Today the International Capital Markets Association (ICMA) updated its guidance regarding Sustainability-Linked Bonds (SLBs), among other things.
You may remember the controversies regarding the use of SLBs in Canada by companies like Enbridge and Tamarack Valley Energy who used proceeds from SLBs to expand fossil fuel infrastructure and development – thereby increasing emissions.
Unfortunately, ICMA wasted this opportunity to end that greenwashing, thereby ensuring future controversies that will undermine the credibility of the instrument.

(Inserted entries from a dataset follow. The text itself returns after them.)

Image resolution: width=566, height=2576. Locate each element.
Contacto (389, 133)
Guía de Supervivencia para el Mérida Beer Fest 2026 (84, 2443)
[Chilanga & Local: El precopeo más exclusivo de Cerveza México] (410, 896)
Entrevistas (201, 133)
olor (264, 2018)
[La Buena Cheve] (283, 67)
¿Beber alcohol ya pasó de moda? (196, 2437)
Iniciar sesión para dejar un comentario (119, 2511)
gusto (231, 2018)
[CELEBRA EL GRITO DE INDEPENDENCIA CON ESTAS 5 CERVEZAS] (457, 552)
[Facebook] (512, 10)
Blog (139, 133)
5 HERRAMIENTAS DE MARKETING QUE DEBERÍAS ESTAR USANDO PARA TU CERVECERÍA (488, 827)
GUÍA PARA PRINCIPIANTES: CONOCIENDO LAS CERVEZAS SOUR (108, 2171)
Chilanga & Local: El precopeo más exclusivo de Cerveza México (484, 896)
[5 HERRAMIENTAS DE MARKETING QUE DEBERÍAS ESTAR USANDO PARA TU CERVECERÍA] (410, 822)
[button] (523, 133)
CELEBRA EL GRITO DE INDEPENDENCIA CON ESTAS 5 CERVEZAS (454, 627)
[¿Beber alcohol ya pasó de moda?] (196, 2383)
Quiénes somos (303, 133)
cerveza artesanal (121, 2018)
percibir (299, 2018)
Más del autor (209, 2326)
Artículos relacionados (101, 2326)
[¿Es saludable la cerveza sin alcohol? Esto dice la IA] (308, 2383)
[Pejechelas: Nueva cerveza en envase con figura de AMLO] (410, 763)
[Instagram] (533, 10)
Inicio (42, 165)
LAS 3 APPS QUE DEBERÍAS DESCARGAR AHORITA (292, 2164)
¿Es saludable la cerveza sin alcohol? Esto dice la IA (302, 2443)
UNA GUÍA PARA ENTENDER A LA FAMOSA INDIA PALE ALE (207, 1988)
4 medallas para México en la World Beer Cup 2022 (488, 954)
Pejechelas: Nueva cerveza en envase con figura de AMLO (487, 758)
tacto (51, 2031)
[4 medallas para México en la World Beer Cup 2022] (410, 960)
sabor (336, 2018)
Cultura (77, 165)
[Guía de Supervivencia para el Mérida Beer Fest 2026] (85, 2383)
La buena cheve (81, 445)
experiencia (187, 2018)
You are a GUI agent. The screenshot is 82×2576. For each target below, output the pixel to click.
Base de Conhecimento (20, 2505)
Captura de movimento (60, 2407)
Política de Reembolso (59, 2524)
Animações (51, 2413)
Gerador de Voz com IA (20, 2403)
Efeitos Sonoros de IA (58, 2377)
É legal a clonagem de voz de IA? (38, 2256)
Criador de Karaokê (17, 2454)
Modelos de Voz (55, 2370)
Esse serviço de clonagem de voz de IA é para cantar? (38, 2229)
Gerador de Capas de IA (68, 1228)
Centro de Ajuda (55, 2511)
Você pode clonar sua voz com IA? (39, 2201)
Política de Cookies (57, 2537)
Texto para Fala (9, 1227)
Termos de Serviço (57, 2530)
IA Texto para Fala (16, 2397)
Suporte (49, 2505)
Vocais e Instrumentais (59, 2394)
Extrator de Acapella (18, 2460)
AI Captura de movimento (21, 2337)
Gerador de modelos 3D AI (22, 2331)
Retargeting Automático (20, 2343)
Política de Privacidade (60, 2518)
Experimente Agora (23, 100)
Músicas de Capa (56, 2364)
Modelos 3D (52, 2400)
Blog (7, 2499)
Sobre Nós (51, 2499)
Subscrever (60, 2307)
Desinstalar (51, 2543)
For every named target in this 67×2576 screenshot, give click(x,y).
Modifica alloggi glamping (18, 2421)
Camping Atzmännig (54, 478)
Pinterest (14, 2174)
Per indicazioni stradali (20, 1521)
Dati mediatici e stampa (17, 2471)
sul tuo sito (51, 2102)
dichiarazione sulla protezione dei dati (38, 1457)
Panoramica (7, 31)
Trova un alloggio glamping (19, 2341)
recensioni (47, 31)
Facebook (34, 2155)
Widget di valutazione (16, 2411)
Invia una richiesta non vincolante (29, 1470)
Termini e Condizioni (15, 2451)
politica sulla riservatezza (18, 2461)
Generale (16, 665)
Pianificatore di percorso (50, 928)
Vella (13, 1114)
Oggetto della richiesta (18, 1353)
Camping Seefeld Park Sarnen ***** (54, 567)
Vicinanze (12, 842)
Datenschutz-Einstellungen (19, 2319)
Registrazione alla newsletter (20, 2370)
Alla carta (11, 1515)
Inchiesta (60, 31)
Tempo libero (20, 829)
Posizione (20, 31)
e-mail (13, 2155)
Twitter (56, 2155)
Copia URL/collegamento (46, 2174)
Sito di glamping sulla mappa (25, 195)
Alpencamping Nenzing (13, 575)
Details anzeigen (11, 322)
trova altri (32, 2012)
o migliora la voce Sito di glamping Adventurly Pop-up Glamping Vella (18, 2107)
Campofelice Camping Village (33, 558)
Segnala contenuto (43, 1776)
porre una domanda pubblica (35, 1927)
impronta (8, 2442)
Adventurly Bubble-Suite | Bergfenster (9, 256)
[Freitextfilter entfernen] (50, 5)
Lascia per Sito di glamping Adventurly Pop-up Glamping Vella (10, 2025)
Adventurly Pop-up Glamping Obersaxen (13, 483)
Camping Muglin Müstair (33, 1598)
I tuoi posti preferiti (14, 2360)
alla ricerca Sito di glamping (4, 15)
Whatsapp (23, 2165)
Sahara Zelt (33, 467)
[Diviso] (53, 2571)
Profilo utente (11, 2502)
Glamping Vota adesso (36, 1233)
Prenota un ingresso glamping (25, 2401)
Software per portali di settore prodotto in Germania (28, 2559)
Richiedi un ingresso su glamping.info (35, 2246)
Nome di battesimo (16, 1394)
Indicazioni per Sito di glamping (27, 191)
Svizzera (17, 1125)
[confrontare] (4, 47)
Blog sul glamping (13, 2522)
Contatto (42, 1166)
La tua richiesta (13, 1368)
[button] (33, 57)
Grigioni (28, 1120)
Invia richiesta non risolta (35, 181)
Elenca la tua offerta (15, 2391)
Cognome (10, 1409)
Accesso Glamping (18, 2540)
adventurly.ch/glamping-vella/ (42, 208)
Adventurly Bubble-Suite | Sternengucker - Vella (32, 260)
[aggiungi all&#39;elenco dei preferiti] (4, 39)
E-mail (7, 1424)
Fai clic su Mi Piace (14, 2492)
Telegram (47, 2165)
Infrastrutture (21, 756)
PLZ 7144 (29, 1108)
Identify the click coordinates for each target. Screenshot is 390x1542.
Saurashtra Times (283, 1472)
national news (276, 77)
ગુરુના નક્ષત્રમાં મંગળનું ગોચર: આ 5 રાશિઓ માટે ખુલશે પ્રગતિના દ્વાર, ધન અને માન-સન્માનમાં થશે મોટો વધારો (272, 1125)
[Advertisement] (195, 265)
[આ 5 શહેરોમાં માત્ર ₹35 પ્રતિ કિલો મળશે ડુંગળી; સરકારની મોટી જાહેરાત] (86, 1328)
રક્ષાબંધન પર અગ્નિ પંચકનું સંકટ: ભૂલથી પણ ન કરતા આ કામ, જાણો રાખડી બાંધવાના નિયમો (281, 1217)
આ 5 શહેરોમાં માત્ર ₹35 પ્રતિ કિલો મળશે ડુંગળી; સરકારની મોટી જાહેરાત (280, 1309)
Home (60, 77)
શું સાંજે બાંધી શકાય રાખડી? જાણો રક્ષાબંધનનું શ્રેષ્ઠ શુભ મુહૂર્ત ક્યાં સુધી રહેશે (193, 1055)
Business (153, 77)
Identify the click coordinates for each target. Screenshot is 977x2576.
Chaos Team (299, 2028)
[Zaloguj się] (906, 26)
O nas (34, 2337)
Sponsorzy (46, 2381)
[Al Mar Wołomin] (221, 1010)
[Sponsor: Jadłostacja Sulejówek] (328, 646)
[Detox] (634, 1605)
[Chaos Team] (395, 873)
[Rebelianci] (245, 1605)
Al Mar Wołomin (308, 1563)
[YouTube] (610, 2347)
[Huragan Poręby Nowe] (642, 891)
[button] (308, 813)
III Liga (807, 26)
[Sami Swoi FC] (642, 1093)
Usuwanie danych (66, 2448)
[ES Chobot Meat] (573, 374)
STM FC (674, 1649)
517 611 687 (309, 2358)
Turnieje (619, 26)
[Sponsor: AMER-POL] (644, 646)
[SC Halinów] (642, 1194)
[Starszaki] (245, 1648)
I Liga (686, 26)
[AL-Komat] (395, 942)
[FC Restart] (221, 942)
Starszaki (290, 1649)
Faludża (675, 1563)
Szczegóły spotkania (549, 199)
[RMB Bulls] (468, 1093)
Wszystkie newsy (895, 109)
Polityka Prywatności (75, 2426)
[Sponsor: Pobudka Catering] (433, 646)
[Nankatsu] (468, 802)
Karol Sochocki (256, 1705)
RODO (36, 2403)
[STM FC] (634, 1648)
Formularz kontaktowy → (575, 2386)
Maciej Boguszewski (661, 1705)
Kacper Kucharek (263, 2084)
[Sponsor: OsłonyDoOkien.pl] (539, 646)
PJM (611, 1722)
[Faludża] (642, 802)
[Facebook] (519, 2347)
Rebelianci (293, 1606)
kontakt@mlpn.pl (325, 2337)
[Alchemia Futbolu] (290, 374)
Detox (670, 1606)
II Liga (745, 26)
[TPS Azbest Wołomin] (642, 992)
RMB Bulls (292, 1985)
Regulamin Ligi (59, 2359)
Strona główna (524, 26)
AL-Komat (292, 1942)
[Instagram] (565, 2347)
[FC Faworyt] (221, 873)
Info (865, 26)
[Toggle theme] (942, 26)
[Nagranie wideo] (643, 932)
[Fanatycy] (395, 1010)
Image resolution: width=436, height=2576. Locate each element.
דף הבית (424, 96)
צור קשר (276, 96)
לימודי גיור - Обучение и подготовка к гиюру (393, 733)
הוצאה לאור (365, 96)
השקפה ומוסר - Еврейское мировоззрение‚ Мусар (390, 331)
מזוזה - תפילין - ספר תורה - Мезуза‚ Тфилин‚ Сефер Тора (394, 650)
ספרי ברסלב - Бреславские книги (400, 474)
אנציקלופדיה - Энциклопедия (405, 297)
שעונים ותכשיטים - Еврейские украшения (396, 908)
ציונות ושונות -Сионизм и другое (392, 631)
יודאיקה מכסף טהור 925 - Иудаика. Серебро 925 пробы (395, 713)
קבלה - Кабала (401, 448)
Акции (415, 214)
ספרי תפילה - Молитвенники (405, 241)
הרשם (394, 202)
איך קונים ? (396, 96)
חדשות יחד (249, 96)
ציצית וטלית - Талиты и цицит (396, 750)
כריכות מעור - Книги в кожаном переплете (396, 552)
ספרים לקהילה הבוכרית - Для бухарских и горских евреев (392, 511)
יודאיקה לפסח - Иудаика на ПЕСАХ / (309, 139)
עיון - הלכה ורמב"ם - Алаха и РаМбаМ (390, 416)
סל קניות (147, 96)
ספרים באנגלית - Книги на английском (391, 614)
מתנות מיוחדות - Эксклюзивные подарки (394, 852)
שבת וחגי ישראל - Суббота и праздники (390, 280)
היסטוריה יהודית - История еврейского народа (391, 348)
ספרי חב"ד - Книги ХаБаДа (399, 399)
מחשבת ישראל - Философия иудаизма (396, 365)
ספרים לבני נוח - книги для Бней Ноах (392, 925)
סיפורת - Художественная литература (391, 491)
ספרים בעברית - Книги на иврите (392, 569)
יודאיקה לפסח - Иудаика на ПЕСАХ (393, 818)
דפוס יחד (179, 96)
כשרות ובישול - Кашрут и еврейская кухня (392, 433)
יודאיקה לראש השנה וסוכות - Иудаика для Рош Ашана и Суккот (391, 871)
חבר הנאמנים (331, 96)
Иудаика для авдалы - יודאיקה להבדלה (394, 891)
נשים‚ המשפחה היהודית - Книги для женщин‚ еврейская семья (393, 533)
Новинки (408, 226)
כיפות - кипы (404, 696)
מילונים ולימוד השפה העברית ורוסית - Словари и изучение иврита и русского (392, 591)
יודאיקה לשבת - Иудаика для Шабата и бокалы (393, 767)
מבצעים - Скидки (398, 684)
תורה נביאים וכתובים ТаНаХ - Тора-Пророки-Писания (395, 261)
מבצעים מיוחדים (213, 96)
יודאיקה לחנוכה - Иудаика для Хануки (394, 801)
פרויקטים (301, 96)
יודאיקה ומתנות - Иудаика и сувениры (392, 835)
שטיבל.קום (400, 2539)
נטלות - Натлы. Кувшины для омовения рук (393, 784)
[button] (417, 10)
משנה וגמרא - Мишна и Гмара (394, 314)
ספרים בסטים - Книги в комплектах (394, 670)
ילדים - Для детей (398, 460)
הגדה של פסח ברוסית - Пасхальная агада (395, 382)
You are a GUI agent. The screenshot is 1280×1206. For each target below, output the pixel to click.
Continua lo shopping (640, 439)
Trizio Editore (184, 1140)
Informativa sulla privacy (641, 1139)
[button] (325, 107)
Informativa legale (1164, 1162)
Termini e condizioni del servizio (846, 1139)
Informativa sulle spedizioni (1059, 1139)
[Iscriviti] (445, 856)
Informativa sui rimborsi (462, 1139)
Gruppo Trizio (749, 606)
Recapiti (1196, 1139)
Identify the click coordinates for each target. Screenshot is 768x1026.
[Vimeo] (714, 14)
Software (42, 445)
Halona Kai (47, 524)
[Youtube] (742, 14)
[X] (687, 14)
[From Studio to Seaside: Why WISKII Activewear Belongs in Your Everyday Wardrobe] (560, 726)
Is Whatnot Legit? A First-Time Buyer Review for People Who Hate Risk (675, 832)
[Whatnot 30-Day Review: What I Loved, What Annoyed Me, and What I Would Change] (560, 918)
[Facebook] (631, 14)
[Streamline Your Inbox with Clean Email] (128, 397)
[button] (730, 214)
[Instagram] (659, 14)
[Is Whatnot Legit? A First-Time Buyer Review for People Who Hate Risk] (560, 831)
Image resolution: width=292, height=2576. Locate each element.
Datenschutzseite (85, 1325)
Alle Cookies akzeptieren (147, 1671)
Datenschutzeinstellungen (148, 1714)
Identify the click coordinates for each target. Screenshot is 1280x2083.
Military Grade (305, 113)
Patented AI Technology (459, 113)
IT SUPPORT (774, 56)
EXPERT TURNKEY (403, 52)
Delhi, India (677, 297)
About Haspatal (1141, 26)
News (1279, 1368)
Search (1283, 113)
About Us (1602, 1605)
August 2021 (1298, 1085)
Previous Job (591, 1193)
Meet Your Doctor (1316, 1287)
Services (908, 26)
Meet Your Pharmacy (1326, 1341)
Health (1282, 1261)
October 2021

The new ICMA guidance includes a list of possible Key Performance Indicators (KPIs) that can be used in SLBs, a menu-like approach that provides maximum flexibility to those creating SLBs. The KPIs for energy don’t distinguish between the use of “intensity” vs. “absolute” emissions, which is the crux of how companies like Enbridge and Tamarack game the system.
There is a new – and again entirely optional – set of Guidelines for External Reviews of these bonds that could apply to companies hires to verify the claims made in SLBs. Those say that a 2nd party opinion “may” be sought to consider the credibility of targets and business strategy to meet them, but the question arises whether a bond issuer would ever pay for that when it doesn’t have to.
Overall, ICMA has done nothing to stem the flow of dodgy SLB deals coming out of the Canadian oil patch. Expect to see more greenwashing, more controversy, and more calls for the regulator to finally step in to establish credibility in this space.